ECDF plots of the IL-6 distributions pre- and post-TSST (A) and the MAP distributions pre- and post-TSST (B). The horizontal dotted grey lines cut through the distributions' quartiles (i.e. .25, .5, and .75).
While in 37% of the participants, i.e. 15 participants, the IL-6 levels changed from high to low before and after the TSST, in the remaining 63% of the participants, i.e. 26 participants, these levels changed from low to high. The comparison of quartiles showed (see Fig. 2) that the pre- and post-TSST IL-6 distributions of participants whose IL-6 values changed from high to low differed (Q.25: diff = 4.24, 95%CI [2.17, 8.28], p < .0001; Q.50: diff = 5.42, 95%CI [2.98, 8.32], p < .0001; Q.75: diff = 5.19, 95%CI [2.98, 7.75], p < .0001). A complete rightward distributional shift was also found in participants whose IL-6 values went from low to high during the pre- and post-TSST (Q.25: diff = -5.78, 95%CI [-7.54, -3.64], p < .0001; Q.50: diff = -5.85, 95%CI [-8.27, -3.71], p < .0001; Q.75: diff = -7.21, 95%CI [-10.26, -4.94], p < .0001).
Fig. 2.
ECDF plots of the IL-6 levels that changed from high to low (decreased) and from low to high (increased) before and after the TSST. The pairwise comparisons of interest were between ‘pre-TSST and IL-6 increase’ vs ‘post-TSST and IL-6 increase’ (i.e. solid lines) and ‘pre-TSST and IL-6 decrease’ vs ‘post-TSST and IL-6 decrease’ (i.e. dotted lines).

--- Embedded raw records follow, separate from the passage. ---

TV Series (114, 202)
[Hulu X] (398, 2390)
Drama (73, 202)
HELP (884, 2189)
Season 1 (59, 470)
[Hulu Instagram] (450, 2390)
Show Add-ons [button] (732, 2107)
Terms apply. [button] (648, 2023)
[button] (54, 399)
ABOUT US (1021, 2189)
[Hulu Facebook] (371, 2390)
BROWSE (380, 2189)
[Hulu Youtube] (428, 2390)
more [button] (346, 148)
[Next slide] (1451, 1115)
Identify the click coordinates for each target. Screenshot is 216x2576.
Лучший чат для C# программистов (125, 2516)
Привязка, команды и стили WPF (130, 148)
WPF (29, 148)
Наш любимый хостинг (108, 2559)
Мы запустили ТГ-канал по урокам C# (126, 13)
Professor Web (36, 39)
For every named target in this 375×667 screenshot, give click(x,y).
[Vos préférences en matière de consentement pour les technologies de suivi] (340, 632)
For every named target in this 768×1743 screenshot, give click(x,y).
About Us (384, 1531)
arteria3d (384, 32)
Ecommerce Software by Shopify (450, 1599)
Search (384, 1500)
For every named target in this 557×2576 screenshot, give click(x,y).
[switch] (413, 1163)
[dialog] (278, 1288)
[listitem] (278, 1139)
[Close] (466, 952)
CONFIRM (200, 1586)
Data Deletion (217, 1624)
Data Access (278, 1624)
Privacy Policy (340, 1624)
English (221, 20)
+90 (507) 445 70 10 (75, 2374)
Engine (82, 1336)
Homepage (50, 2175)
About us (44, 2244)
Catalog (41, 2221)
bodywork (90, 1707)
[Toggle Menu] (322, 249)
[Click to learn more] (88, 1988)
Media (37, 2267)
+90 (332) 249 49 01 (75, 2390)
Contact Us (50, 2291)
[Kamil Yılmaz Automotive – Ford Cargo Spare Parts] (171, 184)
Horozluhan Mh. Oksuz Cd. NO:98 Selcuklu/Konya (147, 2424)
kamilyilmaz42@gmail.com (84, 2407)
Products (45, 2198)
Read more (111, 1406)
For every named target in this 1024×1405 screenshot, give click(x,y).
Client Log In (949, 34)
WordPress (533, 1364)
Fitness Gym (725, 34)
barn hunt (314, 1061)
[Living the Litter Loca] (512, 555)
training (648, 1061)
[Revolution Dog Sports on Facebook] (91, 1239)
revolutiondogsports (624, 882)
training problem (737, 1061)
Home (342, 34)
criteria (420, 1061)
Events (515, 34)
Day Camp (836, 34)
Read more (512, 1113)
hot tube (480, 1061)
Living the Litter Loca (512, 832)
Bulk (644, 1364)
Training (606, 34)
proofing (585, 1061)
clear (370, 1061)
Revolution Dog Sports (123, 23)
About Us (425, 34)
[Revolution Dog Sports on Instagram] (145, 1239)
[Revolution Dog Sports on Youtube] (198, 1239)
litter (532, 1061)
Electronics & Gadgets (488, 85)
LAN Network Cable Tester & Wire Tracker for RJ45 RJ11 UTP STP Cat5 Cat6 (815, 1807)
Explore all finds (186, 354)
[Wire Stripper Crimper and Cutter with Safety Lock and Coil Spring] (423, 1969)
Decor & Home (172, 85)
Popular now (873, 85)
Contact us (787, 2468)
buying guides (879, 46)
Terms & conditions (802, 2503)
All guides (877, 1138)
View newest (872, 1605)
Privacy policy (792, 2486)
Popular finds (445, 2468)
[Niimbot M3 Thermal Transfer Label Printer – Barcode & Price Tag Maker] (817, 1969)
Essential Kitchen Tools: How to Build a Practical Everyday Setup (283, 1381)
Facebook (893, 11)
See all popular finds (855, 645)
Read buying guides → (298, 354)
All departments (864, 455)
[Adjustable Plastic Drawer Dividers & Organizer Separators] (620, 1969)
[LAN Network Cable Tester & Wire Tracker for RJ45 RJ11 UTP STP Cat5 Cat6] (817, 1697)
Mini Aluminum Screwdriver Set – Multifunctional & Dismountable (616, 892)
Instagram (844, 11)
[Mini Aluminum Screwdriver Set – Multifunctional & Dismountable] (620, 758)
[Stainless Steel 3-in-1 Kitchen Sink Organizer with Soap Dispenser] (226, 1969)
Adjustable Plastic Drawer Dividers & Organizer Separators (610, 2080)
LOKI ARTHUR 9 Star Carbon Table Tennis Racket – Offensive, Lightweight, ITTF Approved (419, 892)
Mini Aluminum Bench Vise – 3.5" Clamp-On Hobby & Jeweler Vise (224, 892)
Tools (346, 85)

The horizontal dotted grey lines cut through the distributions' quartiles (i.e. .25, .5, and .75).
4. Discussion
The data showed a significant increase in mean arterial pressure only after the experimental TSST test. This increase had a differential influence on the inflammatory activity indexed by IL-6. In those participants whose level of IL-6 concentration was low before the test, such levels increased after TSST; the opposite effect happened in those who had an elevated level of IL-6 in the pre-TSST. It has been documented that TSST can induce an increase in cortisol for both men and women. In turn, cortisol can regulate inflammatory activity to maintain homeostasis. Note though that there is research suggesting that the relationship between the changes of cortisol and IL-6 (increments vs decrements) should be examined further (Koelsch et al., 2016; Pulopulos et al., 2018).
The results presented suggest a differential behaviour depending on the level of IL-6 pre-stress test. This change may be related to the psychological vulnerability of presenting chronic stress in those participants whose IL-6 levels decreased as this change indicates a high level of IL-6 prior to a stress test in clinically healthy persons (Carpenter et al., 2010). This would allow identifying participants with acute stress and chronic stress (Lasselin et al., 2018; Rodríguez-Medina et al., 2018). However, we still do not know the biological function of this difference between those who increase and those who decrease IL-6. We were able to describe this biological difference, but the lack of other cytokine that accompanies IL-6 does not allow us to know the pro-inflammatory or anti-inflammatory nature.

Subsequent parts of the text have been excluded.